In Germany, where the childless rate is the highest in the world, at 25 percent, the best-seller lists have been full of tomes forecasting demographic doomsday. In "Minimum," the conservative commentator Frank Schirrmacher describes a "spiral of childlessness," where a declining population becomes ever more reluctant to have kids. Media reports have stigmatized the "cold career woman"--one such recent article came with mug shots of childless female celebs--accusing them of placing their jobs before kids. Never mind that Germany trails its neighbors in the availability of child care, or the amount of time men spend helping around the house.

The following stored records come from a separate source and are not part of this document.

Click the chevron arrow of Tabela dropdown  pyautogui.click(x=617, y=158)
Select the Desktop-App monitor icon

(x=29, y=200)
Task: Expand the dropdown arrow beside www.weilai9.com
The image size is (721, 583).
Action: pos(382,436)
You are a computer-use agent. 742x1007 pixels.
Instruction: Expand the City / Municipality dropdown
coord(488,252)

From Germany to Russia, there is increasing talk of sanctions against the childless. In Slovakia, a leading adviser on the government's Strategic Council on Economic Development proposed in March to replace an unpopular payroll tax with a levy on all childless Slovaks between the ages of 25 and 50. In Russia, where the birthrate has dropped from 2.3 in the 1980s to 1.3 today, a powerful business lobby has called for an income-tax surcharge on childless couples. In Germany, economists and politicians have demanded that public pensions for the childless be slashed by up to 50 percent--never mind that such pensions were invented as an alternative to senior citizens' having to depend on their offspring. These moves resonate favorably with voters and the media. Since a large majority of people in all countries still do have children, critics say such measures in effect serve as middle-class tax breaks in the guise of social policy.
In any case, there is no reason to believe that sanctions against the childless will do much to raise the birthrate. Germany, for instance, already spends more than any other country on family subsidies, and has the world's second-highest taxes on childless singles (after Belgium). Yet that hasn't done a thing to boost the birthrate. In fact, critics and demographers say that targeting the childless is misguided. "You can't emphasize enough that childlessness is not the reason for low birthrates," the LSE's Hakim says. Instead, study after study shows that the real culprit is a sharp drop in family size; in low-birthrate countries, those who do have children are just having one or two at most, instead of three or four. In Italy and Japan, among the 80 percent or so of women who do still have children, the one-child mini family has become the new social norm. This, too, is a modern lifestyle choice. "It's the minimal family that lets you off the hook from parents and social expectations, but exacts the least burden on your lifestyle," sociologist Hakim says.